Supplied entries =>
────────────────────────────────────────
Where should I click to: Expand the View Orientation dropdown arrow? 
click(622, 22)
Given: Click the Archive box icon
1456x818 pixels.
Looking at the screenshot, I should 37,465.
────────────────────────────────────────
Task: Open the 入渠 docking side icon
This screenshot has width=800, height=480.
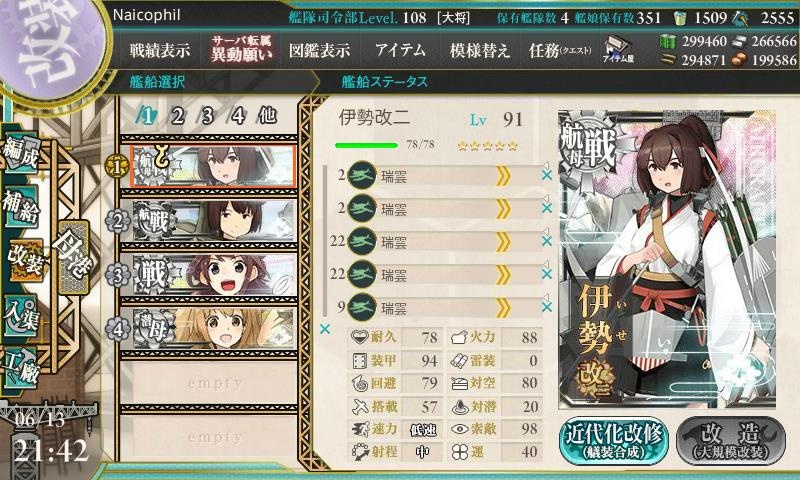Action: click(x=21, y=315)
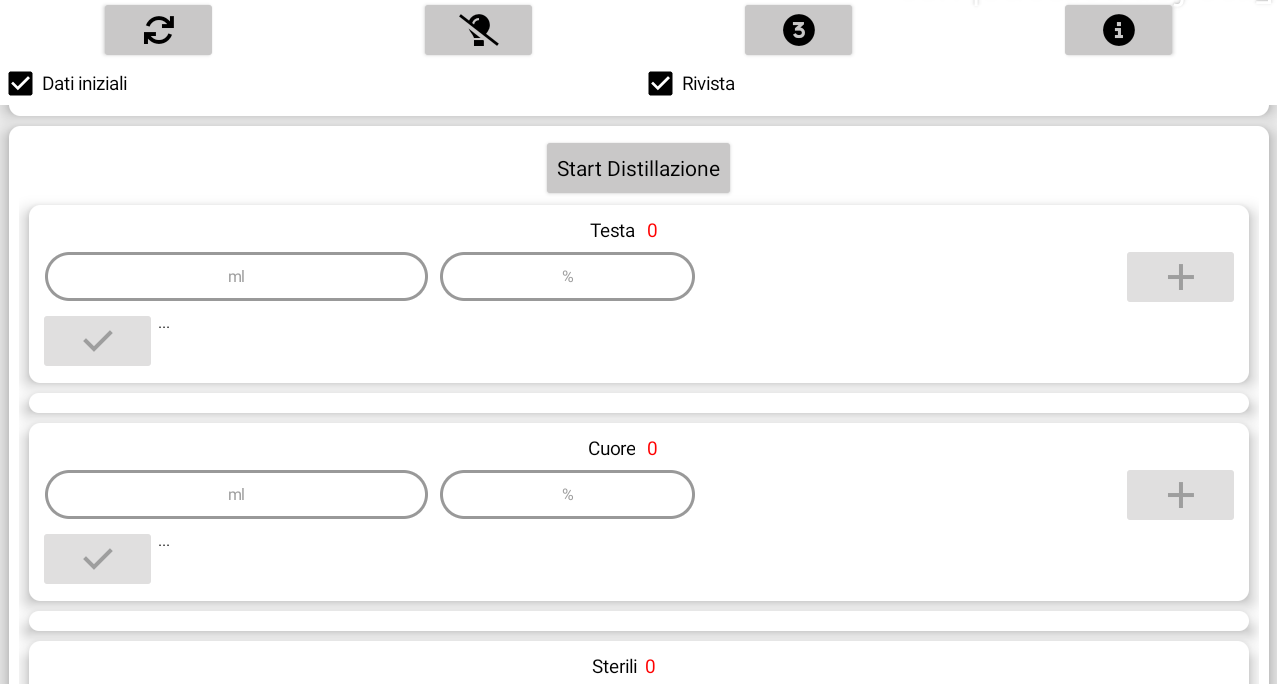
────────────────────────────────────────
What you need to do => Please convert the stretch from the line containing "Where should I" through the line containing "Looking at the screenshot, I should 37,465." into a JSON list of strings, one per line, omitting any blank lines.

Solution to this problem =>
[
  "Where should I click to: Expand the View Orientation dropdown arrow? ",
  "click(622, 22)",
  "Given: Click the Archive box icon",
  "1456x818 pixels.",
  "Looking at the screenshot, I should 37,465."
]